**Records shown:**
◆ ◆ ◆
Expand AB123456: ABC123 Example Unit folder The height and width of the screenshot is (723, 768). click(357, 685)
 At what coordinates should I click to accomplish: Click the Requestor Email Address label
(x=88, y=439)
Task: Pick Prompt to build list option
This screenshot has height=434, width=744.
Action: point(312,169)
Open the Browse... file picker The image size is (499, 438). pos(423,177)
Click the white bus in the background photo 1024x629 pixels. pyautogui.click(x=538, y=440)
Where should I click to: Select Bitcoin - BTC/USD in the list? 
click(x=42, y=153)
◆ ◆ ◆
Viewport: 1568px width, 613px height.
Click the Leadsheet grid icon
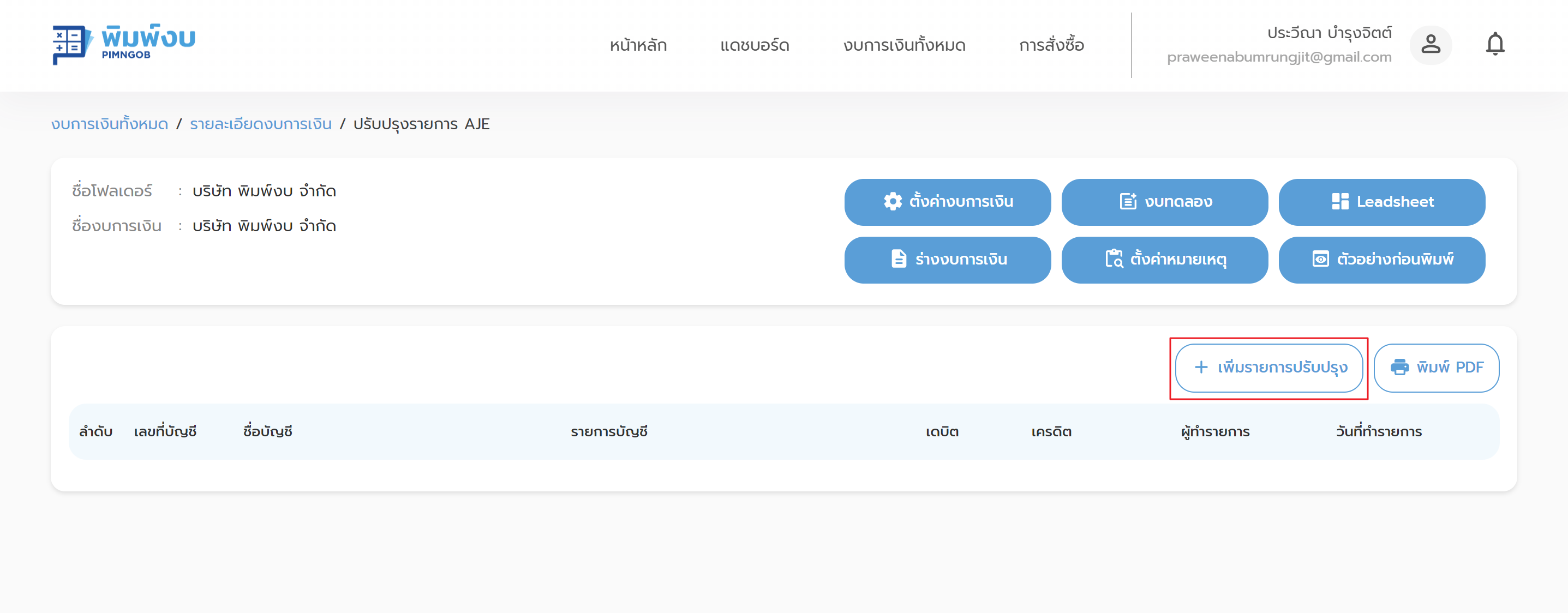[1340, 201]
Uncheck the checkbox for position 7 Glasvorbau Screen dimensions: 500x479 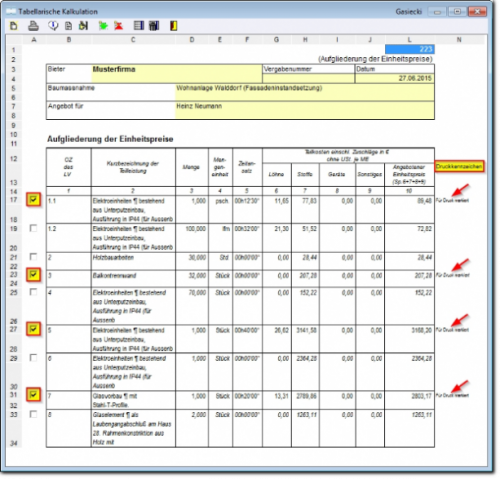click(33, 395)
◆ ◆ ◆
**Exercise task:**
Copy out the records starting with the line that contains "Expand AB123456: ABC123" and going on through the line that contains "click(x=42, y=153)", both included.

**Solution to this problem:**
Expand AB123456: ABC123 Example Unit folder The height and width of the screenshot is (723, 768). click(357, 685)
 At what coordinates should I click to accomplish: Click the Requestor Email Address label
(x=88, y=439)
Task: Pick Prompt to build list option
This screenshot has height=434, width=744.
Action: point(312,169)
Open the Browse... file picker The image size is (499, 438). pos(423,177)
Click the white bus in the background photo 1024x629 pixels. pyautogui.click(x=538, y=440)
Where should I click to: Select Bitcoin - BTC/USD in the list? 
click(x=42, y=153)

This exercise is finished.